Since the random variable "X" is uniformly distributed with the interval, (-2,1), its pdf is given as,

"f(x)={1\\over b-a}={1\\over 1--2}={1\\over3}"  

Therefore, the probability density function for the random variable "X" IS,

"f(x)={1\\over3},\\space -2\\leq x\\leq 1\\\\0,\\space elsewhere"

To determine the pdf of "y=2x^3", we shall apply the cumulative density function (CDF) method as described below.
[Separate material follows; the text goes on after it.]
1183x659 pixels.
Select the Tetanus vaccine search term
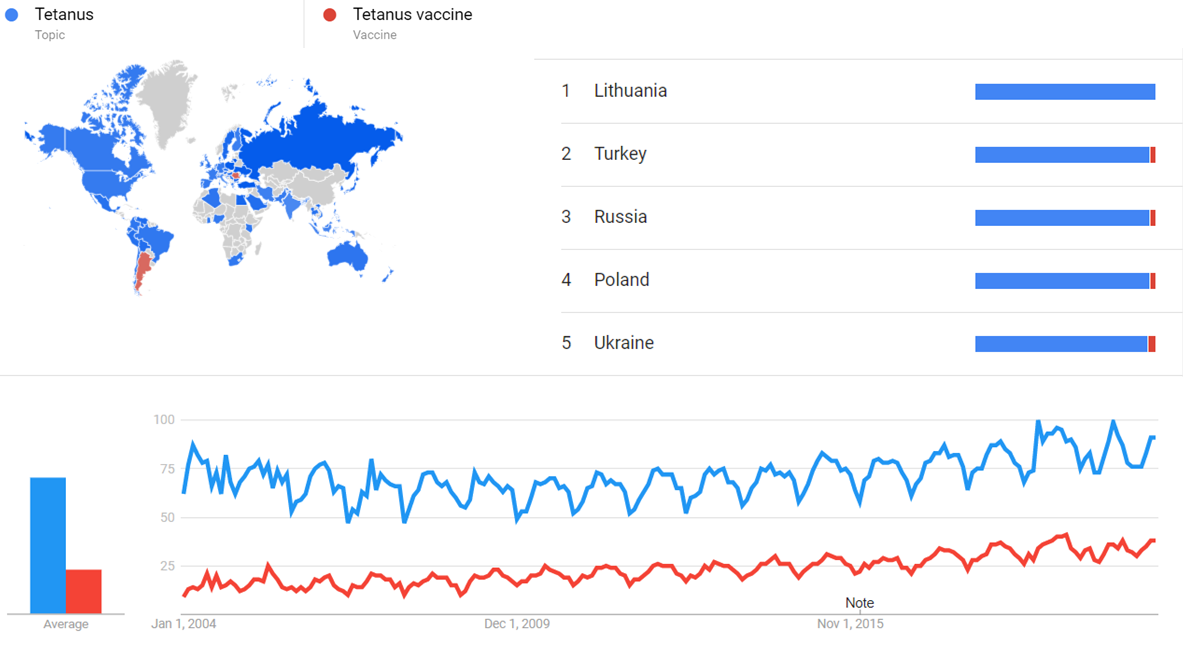pyautogui.click(x=412, y=15)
 We determine "G(y)," the  "cdf" of "y=2x^3",

Now,

"G(y)=p(Y\\leq y)=p(2x^3\\leq y)\\implies p(x\\leq({y\\over2})^{1\\over3})"

From definition of probability for continuous distributions,

 "p(x\\leq({y\\over2})^{1\\over3})=\\displaystyle\\int^{({y\\over2})^{1\\over3}}_{-2}f(x)dx"

So,

"G(y)=p(x\\leq({y\\over2})^{1\\over3})=\\displaystyle\\int^{({y\\over2})^{1\\over3}}_{-2}{1\\over3}dx={x\\over3}|^ {({y\\over2})^{1\\over3}} _{-2}= {{({y\\over2})^{1\\over3}}\\over3}+{2\\over3}"

To find the "pdf" of the random variable "y", we differentiate "G(y)" with respect to "y". That is,

"g(y)={dG(y)\\over dy}={{1\\over3}\\times{1\\over2}\\times({y\\over2})^{-{2\\over3}}\\over3}={1\\over18}({y\\over2})^{-{2\\over3}}"

The limits are,

Lower limit,

"y=2\\times(-2)^3=-16"

Upper limit,

"y=2\\times(1)^3=2"

Therefore, the probability density function of the random variable "y"  is,

 "g(y)={1\\over18}({y\\over2})^{-{2\\over3}},\\space -16\\leq y\\leq 2\\\\0,\\space elsewhere"